La moutarde Fallot

Article du août 19, 2019

Catégorie Les produits du terroir

La moutarde fallot, un savoir faire traditionnel depuis 1840. La vraie moutarde de Bourgogne

Maison indépendante Bourguignonne et familiale depuis 1840

Dotée d’un outil performant, elle a su maintenir le savoir-faire de l’artisan moutardier : le broyage des graines à la meule de pierre qui conserve toutes les qualités gustatives de la pâte.

Un savoir-faire artisanal et traditionnel transmis de génération en génération

1840 

Tout commence avec Léon Bouley, son huilerie et sa fabrique de moutardes ... C'est en 1840 que Léon Bouley fonde une fabrique de moutarde et huilerie. Bien vite, la qualité de ses produits est remarquée, appréciée et reconnue par ses pairs pour être récompensée en 1903 par un diplôme de la ville de Paris lors de l'exposition internationale. Ses successeurs, soucieux de préserver cette notoriété, sauront en tirer parti en attachant le plus grand soin à la qualité de leurs produits et en alliant tradition et innovation.

1923

De nouvelles recettes et des conserves au vinaigre viennent étoffer la gamme En 1923, M. Jacob lance la fabrication de la moutarde au "pur verjus de Bourgogne". En 1925, M. Paul Chateau étend sa production de moutardes à celles de conserves au vinaigre.

1928

Une nouvelle impulsion avec l'arrivée d'Edmond Fallot C'est avec M. Edmond Fallot que l'affaire va prendre son véritable essor. En effet, reprenant la fabrique de M. Chateau en 1928, il parvient à lui donner une nouvelle impulsion malgré les difficultés inhérentes à la seconde guerre mondiale.

La moutarde de Dijon

Jusqu'à la seconde guerre mondiale, on cultiva la graine de moutarde en Bourgogne, dans les bois et dans les clairières à charbon. En effet, il y avait dans la région de nombreuses places à charbon ou fourneaux à charbon de bois.

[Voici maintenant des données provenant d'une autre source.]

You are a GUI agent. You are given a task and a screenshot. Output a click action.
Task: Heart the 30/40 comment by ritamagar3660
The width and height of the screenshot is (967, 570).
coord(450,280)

Ces "fauldes", après la cuisson du charbon de bois, étaient riches en potasse et favorables à la culture de la moutarde que les charbonniers semaient.

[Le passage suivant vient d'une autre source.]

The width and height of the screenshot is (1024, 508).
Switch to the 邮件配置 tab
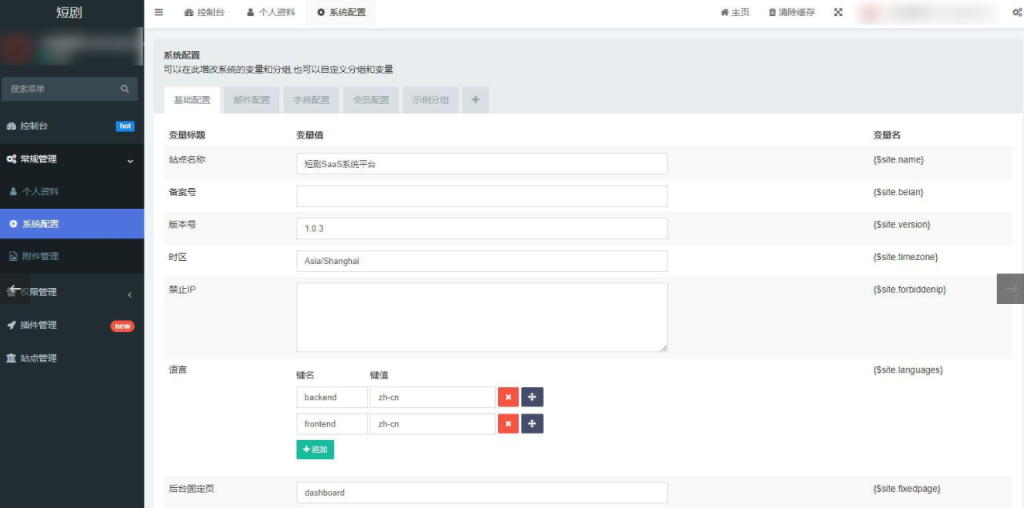click(251, 100)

A la maturité des graines, des rabatteurs passaient et achetaient aux charbonniers les graines pour les revendre ensuite aux moutardiers de la région dijonnaise.

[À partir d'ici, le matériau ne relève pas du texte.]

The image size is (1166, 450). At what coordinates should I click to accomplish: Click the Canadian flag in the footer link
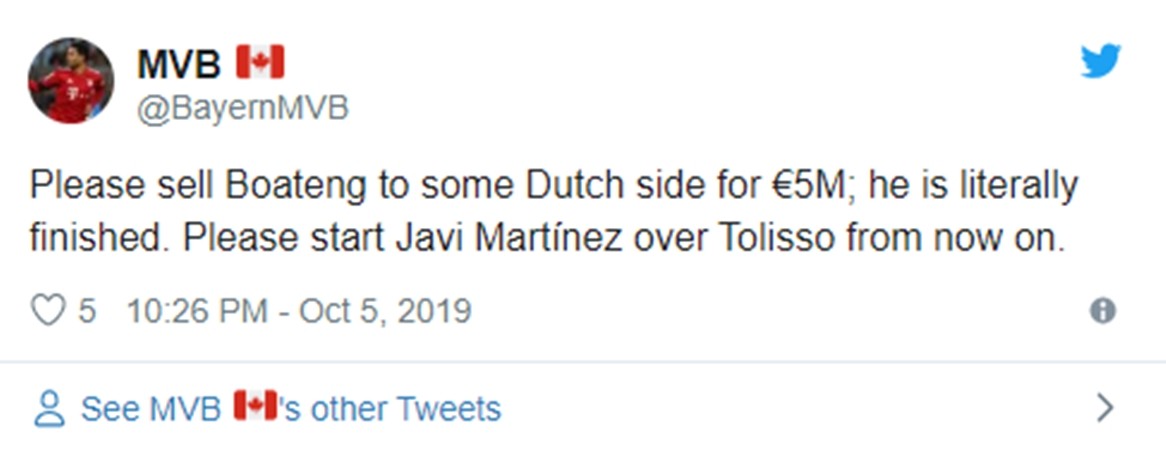click(x=255, y=407)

Ces places à charbon étaient nombreuses, la population moins dense ; aussi, cette production suffisait presque à alimenter les fabriques bourguignonnes. Mais avec la désaffection du charbon de bois pour l'industrie et la disparition des charbonniers, la culture de la moutarde baissa et entraîna l'obligation pour les fabricants de s'approvisionner dans d'autres régions d'abord (Marne, Somme, Seine-et-Oise, Loiret et Indre où là aussi, la culture, de moins en moins rémunératrice, finit par à être abandonnée), puis finalement à l'étranger et notamment au Canada et aux Etats-Unis, où la graine de moutarde est plus rémunératrice pour les agriculteurs canadiens ou américains.

Une véritable institution

La moutarde ne tarde pas à devenir une véritable institution dijonnaise, dont la fabrication est réglementée par une ordonnance en date du 10 août 1390. En 1634 les premiers statuts officiels de la corporation des vinaigriers et moutardiers de la ville de Dijon régissent le métier : éthique et hygiène sont les maîtres mots de la profession.

Au cours du XVIIIème siècle, la découverte du verjus (suc de raisin récolté en Bourgogne) vient parfaire la qualité de ce noble produit. Le verjus (additionné à la graine de moutarde brune) ainsi que le broyage de ce mélange à l’aide de meules de pierre (évitant l’échauffement de la pâte très sensible à la chaleur) vont alors contribuer à donner à la Moutarde de Dijon une renommée mondiale de grande qualité.

Aujourd’hui grâce aux découvertes de Louis Pasteur, le véritable verjus est remplacé par du vinaigre de vin ou d'alcool, qui offre toutes les garanties de régularité tant dans l'approvisionnement que dans la qualité gustative.